Immuta's upgrade to CentOS 9 has the potential to impact your environment. See the changes described below for guidance.

ODBC Drivers

Your ODBC drivers should use a driver compatible with Enterprise Linux 9 or Red Hat Enterprise Linux 9.

Container Runtimes

You must run a supported version of Kubernetes (or a recent version of Docker for SND installations). See Supported Software Versions for details.

  • Single Node Docker Customers: Use at least Docker v20.10.10.

  • Kubernetes Customers:

OpenSSL 3.0

CentOS Stream 9 uses OpenSSL 3.0, which has deprecated support for older insecure hashes and TLS versions, such as TLS 1.0 and TLS 1.1. This shouldn't impact you unless you are using an old, insecure certificate. In that case, the certificate will no longer work. See the OpenSSL migration guide for more information.

FIPS Environments

If you run Immuta 2022.5.x containers in a FIPS-enabled environment, they will now fail.
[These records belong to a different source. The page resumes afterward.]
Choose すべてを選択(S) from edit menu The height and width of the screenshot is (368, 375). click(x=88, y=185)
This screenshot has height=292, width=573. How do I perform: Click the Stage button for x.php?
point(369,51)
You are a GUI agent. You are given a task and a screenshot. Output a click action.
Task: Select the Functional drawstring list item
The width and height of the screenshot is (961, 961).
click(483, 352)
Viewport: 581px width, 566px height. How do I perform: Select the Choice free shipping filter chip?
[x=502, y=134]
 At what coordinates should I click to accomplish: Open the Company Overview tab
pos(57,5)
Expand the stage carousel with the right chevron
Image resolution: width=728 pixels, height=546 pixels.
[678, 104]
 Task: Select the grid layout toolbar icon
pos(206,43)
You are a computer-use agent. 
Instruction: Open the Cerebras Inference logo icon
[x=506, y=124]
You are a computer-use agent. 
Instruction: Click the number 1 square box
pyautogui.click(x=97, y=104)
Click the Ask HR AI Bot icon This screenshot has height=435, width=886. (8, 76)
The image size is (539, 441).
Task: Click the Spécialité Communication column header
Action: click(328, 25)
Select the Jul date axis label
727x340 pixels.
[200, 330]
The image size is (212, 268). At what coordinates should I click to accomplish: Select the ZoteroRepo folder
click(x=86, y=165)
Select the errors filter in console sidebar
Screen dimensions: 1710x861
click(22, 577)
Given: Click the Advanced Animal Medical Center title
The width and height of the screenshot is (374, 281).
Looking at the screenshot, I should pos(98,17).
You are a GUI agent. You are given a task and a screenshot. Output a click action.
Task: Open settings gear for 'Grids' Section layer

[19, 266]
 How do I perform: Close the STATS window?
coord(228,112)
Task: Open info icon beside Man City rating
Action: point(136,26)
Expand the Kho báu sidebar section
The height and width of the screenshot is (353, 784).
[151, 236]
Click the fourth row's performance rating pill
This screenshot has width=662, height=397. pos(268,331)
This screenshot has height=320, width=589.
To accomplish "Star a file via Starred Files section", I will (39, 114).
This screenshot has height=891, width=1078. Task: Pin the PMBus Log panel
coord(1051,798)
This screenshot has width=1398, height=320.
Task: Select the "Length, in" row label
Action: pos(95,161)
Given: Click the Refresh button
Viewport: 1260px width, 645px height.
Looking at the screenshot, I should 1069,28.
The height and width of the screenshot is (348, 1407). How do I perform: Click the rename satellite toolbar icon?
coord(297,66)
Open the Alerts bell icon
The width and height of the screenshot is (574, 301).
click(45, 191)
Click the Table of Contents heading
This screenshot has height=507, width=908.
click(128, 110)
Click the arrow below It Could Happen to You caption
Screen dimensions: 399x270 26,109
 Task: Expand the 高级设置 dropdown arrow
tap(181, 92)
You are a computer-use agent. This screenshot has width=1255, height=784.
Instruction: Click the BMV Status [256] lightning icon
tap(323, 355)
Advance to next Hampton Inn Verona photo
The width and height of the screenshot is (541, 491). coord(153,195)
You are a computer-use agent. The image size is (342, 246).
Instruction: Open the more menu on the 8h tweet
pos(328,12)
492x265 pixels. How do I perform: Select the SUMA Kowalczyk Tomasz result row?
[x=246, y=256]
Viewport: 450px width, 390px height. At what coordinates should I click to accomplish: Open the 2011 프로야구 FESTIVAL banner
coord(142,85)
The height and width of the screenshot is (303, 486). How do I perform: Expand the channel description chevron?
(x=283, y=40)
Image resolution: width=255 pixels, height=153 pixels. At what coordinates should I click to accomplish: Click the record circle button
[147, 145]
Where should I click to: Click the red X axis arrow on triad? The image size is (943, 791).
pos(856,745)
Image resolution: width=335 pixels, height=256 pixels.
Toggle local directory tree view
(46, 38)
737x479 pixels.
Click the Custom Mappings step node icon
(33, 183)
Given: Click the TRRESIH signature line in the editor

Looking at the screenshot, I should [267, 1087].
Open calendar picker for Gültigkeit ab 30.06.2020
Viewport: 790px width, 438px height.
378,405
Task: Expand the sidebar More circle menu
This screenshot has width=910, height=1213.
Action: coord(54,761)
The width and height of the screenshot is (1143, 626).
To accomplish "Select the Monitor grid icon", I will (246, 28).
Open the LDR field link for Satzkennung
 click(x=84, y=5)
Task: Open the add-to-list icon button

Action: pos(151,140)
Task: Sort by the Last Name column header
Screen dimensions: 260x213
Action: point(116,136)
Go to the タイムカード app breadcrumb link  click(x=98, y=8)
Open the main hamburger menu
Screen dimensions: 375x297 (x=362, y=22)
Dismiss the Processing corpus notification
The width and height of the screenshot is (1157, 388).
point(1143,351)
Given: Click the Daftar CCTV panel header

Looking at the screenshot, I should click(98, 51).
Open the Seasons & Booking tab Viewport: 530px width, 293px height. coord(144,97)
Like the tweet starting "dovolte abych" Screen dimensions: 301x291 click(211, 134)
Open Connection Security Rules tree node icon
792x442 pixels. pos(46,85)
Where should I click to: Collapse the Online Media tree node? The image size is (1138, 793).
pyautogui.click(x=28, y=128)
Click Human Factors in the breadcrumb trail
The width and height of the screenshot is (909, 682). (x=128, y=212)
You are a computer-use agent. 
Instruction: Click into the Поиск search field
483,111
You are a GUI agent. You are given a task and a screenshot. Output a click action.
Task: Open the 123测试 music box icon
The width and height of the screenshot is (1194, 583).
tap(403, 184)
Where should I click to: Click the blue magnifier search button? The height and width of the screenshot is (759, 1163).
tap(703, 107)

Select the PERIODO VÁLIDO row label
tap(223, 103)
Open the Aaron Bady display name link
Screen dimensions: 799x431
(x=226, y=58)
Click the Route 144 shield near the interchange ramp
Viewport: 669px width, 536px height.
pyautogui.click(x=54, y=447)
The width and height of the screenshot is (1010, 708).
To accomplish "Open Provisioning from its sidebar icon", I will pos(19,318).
Helm Chart 4.11 contains a feature for you to override the openssl.cnf file, which can be used to allow Immuta to run in your environment, mimicking the CentOS 7 behavior.

Removed Databases

The following databases have been removed from the product.

Database Deprecation Notice End of Life (EOL)
Custom 2022.3 2022.5
KDB 2022.3 2022.5
MariaDB 2022.3 2022.5
Persisted 2022.3 2022.5

Removed Features

  • Amazon EMR workspaces have been removed from the product.
  • Cloudera Hadoop (CDH) workspaces have been removed from the product.

Deprecated Features

Deprecated items remain in the product with minimal support until their end of life date.

Feature Deprecation Notice End of Life (EOL)
Apache Hive 2022.5 2023.1
SAP Hana 2022.5 2023.1
Teradata Native Lite 2022.5 2023.1
Vertica 2022.5 2023.1

v2022.5.0 Migration Notes

  • All users must be on Immuta version 2020.2 or greater to migrate directly to 2022.5.